Alors que, dans certains domaines, on légifère à tout propos, les musées «
vivent » avec comme support législatif principal une ordonnance qui date du 13
juillet 1945 « portant organisation provisoire des musées des beaux-arts », un
provisoire qui n'a que trop duré et qu'il était temps de dépoussiérer.
Dans ce contexte qui a fortement évolué, une réforme est donc nécessaire pour
s'adapter à la réalité, mais aussi à la diversité de l'espace muséographique
d'aujourd'hui.
En examinant ce projet de loi, nos collègues de l'Assemblée nationale ont
procédé, en hâte, à un certain nombre d'aménagements qui m'inquiètent.
Je regrette que l'urgence dont est assorti le texte ne nous permette pas de
disposer du temps de réflexion nécessaire à l'adoption d'un projet de loi dont
l'ambition est de réformer l'ensemble des musées.
Le champ d'application de la loi sera extrêmement vaste, puisqu'il s'agit, ni
plus ni moins, que d'accorder à l'ensemble des musées de l'Etat, à l'essentiel
des musées des collectivités locales et aux musées privés qui le
souhaiteraient, l'appellation « musée de France ».
La sagesse populaire nous dit « qui trop embrasse mal étreint ». Le projet de
loi aurait mérité un accompagnement budgétaire, quasiment absent du texte,
sinon sous la forme de crédits d'impôts pour les établissements privés ou sous
la forme d'un prélèvement sur les recettes des casinos, conformément à un
amendement gadget introduit par l'Assemblée nationale.
Nous connaissons les difficultés rencontrées par la direction des musées de
France dans l'exercice de ses missions : insuffisance des personnels et des
équipes scientifiques, notamment dans le champ de la restauration, manque
singulier de moyens budgétaires pour la politique d'achat d'oeuvres.
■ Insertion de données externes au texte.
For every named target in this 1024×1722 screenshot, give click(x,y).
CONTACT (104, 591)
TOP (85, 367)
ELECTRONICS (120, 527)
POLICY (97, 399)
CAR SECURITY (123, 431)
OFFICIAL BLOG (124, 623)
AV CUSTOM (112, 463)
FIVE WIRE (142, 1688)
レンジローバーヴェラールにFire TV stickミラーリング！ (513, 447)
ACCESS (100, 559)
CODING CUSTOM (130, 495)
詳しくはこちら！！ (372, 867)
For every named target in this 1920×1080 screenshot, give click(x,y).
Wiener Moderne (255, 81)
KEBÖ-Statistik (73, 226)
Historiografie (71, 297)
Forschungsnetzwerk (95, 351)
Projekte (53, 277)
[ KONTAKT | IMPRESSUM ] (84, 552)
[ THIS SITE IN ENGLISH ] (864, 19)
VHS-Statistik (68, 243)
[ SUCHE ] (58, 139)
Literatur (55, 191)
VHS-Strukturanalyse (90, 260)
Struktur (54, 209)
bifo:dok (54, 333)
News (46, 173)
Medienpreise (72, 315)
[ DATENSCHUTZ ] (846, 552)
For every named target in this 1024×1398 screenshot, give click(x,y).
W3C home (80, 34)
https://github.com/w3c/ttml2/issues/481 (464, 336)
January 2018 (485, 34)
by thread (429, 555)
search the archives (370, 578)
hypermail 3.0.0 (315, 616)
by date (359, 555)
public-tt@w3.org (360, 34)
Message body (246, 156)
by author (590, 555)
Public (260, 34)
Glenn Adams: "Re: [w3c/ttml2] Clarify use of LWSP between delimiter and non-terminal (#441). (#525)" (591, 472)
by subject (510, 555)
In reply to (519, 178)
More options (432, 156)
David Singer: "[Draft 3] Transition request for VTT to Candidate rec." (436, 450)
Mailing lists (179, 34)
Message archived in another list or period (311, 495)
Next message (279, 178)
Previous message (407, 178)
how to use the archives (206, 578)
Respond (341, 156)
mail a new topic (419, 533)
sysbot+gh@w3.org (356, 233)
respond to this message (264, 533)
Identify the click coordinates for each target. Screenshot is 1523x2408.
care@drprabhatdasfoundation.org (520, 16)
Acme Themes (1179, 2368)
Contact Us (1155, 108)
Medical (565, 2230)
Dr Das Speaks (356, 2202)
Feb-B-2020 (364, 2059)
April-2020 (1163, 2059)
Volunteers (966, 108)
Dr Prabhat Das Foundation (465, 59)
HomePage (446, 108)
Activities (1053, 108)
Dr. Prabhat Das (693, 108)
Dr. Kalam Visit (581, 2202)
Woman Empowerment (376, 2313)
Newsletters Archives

Sans
compter que l'état de conservation des collections est loin d'être
satisfaisant, les crédits étant infiniment inférieurs aux besoins. Cela
concerne les beaux-arts, bien entendu, mais également l'archéologie,
l'ethnologie, etc. Or, nous a-t-on dit, et je partage cette idée, un musée qui
n'achète pas est un musée qui meurt.
Il faut donc consolider la politique d'achat des oeuvres, tout en mettant en
place une conservation préventive digne de ce nom pour que les oeuvres
elles-mêmes ne meurent pas.
Ces difficultés seront accrues puisque le champ des compétences sera élargi,
comme le prévoit le texte que nous examinons.
Au regard de ces obstacles, était-il judicieux d'ajouter aux missions de la
direction des musées de France des missions nouvelles qui, du fait de
l'appellation « musée de France », risquent d'introduire auprès des publics,
mais aussi des professionnels, bien des confusions quant au caractère privé ou
public des musées concernés ?
En outre, le régime de la propriété des oeuvres au sein des établissements
privés ayant passé une convention avec l'Etat est extrêmement équivoque.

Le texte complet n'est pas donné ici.